## PAGE EXTRACT
K.                                    No Rate Changes (11 U.S.C. § 1129(a)(6)).  The Debtors’ business operations are not subject to rate regulation by any governmental regulatory commission; therefore, section 1129(a)(6) of the Bankruptcy Code is not applicable to confirmation of the Plan and the Chapter 11 Cases.

 

L.                                     Best Interests of Creditors Test (11 U.S.C. § 1129(a)(7)).  The Plan satisfies section 1129(a)(7) of the Bankruptcy Code.  The liquidation analysis attached as Exhibit 2 to the Disclosure Statement, the Shinder Declaration, and the other evidence proffered or adduced at or in connection with the Confirmation Hearing in support of the Plan (i) are reasonable, persuasive, accurate, and credible, (ii) utilize reasonable and appropriate methodologies and assumptions, (iii) have not been controverted by other evidence, and (iv) conclusively establish that each holder of a Claim or Interest in an Impaired Class either (x) has accepted the Plan or (y) will receive or retain under the Plan, on account of such Claim or Interest, property of a value, as of the Effective Date, that is not less than the amount that it would receive if the Debtors were liquidated under chapter 7 of the Bankruptcy Code.

## DATASET CONTENT
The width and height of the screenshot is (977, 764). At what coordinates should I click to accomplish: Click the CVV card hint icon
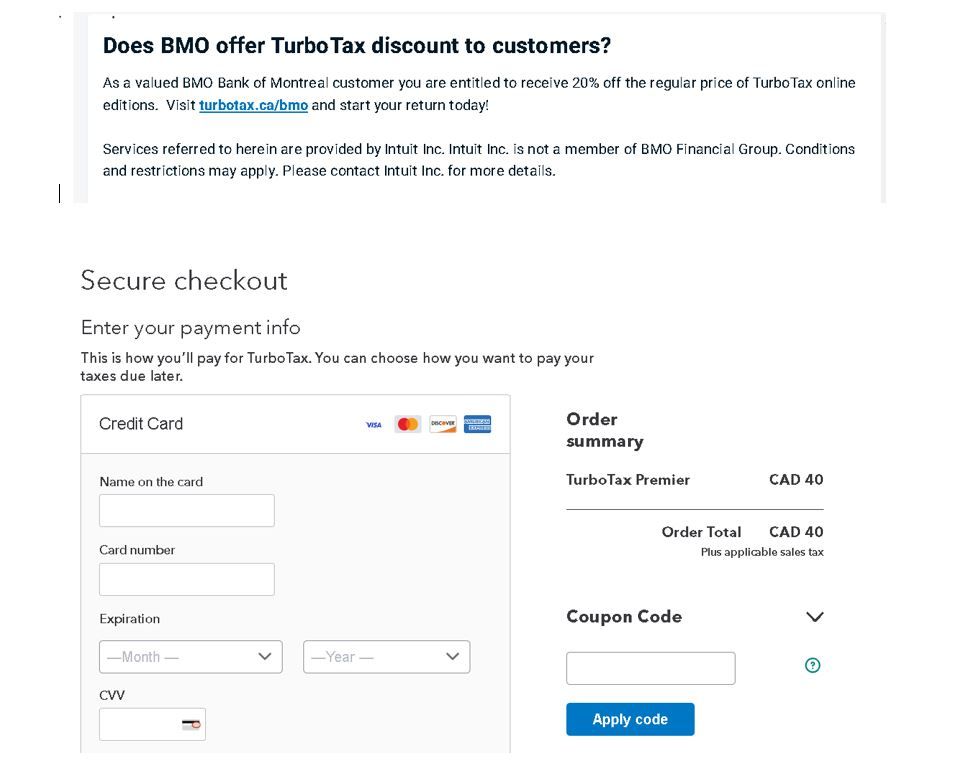(x=191, y=725)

## PROBLEM TO SOLVE
Set down, word for word, the passage of the bankruptcy confirmation excerpt above starting at "K.                                    No Rate" and ending at "Chapter 11 Cases.".

## ANSWER
K.                                    No Rate Changes (11 U.S.C. § 1129(a)(6)).  The Debtors’ business operations are not subject to rate regulation by any governmental regulatory commission; therefore, section 1129(a)(6) of the Bankruptcy Code is not applicable to confirmation of the Plan and the Chapter 11 Cases.